BEGIN EXERCISE INPUT

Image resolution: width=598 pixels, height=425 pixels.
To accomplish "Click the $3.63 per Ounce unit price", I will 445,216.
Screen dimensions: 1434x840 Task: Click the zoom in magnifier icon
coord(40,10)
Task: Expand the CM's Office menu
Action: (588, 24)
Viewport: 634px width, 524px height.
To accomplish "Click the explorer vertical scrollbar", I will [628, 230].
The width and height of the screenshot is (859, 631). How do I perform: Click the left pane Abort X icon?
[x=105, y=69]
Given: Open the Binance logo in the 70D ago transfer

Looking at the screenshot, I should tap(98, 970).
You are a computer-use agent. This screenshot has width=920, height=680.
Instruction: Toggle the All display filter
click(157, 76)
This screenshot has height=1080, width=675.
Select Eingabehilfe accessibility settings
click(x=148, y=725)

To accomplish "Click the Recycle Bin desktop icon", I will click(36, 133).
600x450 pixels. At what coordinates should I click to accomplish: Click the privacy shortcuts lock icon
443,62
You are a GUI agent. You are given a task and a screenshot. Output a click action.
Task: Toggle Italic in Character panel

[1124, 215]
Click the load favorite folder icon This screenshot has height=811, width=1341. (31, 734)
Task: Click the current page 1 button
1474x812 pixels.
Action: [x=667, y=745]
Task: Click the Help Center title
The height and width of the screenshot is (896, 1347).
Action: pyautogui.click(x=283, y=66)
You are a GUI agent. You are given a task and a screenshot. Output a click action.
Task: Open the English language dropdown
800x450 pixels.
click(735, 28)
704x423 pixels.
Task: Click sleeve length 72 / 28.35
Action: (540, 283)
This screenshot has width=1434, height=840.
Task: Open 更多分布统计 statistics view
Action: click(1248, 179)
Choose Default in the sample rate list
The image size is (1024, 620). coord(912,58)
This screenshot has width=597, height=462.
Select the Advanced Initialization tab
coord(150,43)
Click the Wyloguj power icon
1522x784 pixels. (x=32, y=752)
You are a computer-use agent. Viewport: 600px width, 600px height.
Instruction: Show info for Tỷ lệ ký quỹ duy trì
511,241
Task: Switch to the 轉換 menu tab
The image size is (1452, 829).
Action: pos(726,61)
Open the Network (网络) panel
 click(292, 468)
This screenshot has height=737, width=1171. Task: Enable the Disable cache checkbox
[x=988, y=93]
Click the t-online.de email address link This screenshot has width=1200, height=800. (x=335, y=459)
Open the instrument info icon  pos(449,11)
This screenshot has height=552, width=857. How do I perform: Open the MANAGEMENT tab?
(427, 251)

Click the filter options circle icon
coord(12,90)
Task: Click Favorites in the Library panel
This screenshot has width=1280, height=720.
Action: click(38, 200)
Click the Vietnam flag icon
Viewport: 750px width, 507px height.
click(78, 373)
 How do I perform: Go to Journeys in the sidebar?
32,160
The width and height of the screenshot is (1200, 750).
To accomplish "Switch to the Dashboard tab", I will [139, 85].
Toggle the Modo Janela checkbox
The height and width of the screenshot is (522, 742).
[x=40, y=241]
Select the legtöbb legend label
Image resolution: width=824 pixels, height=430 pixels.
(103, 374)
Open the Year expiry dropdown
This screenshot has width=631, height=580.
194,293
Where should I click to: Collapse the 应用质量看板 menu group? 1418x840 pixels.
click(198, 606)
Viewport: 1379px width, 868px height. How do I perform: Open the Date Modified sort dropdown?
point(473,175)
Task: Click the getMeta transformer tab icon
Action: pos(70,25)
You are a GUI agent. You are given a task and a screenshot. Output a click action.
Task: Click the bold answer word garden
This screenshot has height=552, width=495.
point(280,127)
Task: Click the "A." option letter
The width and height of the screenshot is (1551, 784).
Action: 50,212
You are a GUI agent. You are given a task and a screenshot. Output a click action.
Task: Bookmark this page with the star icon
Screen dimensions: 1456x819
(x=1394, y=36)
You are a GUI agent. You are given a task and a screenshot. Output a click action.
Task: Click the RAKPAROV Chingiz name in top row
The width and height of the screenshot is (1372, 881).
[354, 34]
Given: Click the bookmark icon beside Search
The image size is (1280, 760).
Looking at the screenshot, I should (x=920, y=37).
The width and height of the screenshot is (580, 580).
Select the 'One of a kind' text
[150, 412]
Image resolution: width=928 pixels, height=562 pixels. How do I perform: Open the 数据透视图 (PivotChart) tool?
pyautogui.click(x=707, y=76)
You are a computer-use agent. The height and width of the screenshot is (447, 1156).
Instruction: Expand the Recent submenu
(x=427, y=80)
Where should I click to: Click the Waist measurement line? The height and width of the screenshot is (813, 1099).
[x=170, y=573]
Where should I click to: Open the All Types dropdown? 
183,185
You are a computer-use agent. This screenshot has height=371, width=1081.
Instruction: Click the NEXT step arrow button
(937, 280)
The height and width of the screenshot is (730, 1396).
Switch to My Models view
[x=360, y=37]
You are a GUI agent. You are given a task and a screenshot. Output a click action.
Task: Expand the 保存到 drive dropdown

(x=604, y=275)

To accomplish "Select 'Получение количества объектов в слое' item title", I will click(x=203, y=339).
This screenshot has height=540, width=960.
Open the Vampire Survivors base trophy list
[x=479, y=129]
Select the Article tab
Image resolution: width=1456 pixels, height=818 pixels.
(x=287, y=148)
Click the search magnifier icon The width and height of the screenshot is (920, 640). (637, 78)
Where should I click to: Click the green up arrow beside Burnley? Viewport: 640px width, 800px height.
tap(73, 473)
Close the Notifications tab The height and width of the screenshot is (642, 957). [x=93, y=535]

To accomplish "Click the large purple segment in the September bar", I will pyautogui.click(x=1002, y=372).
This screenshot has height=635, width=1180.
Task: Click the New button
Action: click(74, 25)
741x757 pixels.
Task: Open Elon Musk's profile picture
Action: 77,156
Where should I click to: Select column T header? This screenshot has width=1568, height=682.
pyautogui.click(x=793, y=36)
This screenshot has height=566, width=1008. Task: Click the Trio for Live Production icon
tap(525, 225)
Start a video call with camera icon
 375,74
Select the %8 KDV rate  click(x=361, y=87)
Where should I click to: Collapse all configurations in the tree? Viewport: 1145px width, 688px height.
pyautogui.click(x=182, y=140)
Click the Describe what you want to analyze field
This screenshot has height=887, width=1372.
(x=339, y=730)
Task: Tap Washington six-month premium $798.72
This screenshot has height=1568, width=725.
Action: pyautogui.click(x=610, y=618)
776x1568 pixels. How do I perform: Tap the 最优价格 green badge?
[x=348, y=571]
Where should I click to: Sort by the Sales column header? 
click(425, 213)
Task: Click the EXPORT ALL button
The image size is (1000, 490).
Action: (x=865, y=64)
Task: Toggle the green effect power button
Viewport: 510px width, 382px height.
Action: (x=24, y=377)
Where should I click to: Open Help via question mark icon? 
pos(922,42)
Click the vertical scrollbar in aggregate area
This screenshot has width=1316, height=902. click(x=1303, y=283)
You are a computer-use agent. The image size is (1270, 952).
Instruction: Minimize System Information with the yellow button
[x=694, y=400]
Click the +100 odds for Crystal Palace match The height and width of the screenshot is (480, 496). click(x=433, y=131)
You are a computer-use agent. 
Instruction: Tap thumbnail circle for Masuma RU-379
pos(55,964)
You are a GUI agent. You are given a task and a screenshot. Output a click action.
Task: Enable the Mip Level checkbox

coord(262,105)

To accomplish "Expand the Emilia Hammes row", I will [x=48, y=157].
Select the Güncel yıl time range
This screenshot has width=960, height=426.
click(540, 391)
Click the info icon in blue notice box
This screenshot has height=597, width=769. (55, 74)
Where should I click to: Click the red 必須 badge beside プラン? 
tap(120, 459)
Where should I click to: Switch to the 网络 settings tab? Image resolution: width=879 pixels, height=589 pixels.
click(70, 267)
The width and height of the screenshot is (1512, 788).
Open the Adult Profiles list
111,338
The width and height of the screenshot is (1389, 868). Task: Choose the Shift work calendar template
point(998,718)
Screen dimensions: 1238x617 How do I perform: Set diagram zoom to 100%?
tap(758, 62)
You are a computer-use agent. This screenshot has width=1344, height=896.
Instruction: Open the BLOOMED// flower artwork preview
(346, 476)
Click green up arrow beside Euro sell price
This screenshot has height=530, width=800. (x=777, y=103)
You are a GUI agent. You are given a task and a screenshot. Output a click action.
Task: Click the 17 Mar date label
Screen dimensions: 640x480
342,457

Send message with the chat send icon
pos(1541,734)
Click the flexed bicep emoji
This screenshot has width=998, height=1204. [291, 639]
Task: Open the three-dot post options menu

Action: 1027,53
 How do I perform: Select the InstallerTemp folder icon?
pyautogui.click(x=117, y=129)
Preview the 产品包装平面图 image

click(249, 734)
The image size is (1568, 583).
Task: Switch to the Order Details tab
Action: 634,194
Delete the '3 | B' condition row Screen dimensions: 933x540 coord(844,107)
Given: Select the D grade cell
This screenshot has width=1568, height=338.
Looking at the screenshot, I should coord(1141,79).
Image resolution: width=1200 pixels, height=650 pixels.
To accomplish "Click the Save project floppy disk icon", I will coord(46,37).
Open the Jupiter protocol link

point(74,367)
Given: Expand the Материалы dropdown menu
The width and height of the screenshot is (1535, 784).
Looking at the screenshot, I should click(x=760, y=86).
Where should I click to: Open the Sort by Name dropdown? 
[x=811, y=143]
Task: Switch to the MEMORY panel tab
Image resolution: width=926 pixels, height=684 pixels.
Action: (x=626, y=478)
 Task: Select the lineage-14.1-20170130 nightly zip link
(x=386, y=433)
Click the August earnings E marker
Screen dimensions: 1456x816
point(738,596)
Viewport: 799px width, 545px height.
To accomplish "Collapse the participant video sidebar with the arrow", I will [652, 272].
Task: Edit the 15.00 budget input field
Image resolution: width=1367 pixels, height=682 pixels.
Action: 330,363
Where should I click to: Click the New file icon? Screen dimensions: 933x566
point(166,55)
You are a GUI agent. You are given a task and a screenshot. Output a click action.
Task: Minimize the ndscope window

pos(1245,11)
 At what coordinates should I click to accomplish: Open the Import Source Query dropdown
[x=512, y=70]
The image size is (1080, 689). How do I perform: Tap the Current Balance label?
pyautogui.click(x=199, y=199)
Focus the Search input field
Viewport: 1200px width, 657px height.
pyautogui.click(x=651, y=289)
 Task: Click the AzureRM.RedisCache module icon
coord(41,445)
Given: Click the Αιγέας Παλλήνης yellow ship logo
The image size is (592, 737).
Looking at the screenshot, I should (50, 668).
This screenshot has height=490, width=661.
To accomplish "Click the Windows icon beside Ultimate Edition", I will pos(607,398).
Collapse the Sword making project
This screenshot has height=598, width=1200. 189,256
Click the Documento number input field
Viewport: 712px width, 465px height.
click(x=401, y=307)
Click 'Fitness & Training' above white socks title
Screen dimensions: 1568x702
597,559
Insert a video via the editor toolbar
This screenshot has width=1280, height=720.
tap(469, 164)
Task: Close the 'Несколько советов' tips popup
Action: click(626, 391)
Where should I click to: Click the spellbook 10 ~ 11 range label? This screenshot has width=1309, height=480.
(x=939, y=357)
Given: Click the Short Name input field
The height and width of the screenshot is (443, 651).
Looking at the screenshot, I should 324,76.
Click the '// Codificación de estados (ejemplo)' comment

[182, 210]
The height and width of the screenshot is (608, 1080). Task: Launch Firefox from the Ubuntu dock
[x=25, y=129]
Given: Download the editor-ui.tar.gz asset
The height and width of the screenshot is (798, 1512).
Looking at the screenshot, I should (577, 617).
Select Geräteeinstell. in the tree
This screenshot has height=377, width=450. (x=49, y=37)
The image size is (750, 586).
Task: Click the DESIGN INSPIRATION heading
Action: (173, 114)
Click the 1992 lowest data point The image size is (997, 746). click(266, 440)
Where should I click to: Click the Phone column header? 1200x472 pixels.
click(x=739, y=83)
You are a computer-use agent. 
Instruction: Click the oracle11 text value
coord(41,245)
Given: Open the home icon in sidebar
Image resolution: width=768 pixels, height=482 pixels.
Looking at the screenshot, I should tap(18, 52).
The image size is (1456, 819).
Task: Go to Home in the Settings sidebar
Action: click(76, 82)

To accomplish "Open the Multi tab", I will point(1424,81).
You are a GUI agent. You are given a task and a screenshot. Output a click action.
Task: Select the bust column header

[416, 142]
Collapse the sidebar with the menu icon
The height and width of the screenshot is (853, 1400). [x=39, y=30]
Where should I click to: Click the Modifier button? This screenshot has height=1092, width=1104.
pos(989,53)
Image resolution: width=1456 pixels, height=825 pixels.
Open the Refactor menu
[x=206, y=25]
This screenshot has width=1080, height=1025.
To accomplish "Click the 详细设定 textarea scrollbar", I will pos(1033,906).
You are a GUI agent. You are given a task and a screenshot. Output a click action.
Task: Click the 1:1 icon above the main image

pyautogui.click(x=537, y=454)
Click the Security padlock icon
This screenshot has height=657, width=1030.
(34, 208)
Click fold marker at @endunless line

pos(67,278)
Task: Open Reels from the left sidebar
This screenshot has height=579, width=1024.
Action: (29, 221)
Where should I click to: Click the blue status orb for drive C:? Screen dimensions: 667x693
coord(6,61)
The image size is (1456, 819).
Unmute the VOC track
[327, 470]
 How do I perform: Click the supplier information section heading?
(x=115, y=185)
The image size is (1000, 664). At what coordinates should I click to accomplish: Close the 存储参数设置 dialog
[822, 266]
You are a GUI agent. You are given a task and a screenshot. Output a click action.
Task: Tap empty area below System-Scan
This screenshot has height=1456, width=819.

END EXERCISE INPUT

§ SET EXERCISE
Retype the data from the line with "Where should I click to: Select" up to and including the line with "[x=694, y=400]", keeping every line as it appears.

§ FINISHED TASK
Where should I click to: Select column T header? This screenshot has width=1568, height=682.
pyautogui.click(x=793, y=36)
This screenshot has height=566, width=1008. Task: Click the Trio for Live Production icon
tap(525, 225)
Start a video call with camera icon
 375,74
Select the %8 KDV rate  click(x=361, y=87)
Where should I click to: Collapse all configurations in the tree? Viewport: 1145px width, 688px height.
pyautogui.click(x=182, y=140)
Click the Describe what you want to analyze field
This screenshot has height=887, width=1372.
(x=339, y=730)
Task: Tap Washington six-month premium $798.72
This screenshot has height=1568, width=725.
Action: pyautogui.click(x=610, y=618)
776x1568 pixels. How do I perform: Tap the 最优价格 green badge?
[x=348, y=571]
Where should I click to: Sort by the Sales column header? 
click(425, 213)
Task: Click the EXPORT ALL button
The image size is (1000, 490).
Action: (x=865, y=64)
Task: Toggle the green effect power button
Viewport: 510px width, 382px height.
Action: (x=24, y=377)
Where should I click to: Open Help via question mark icon? 
pos(922,42)
Click the vertical scrollbar in aggregate area
This screenshot has width=1316, height=902. click(x=1303, y=283)
You are a computer-use agent. The image size is (1270, 952).
Instruction: Minimize System Information with the yellow button
[x=694, y=400]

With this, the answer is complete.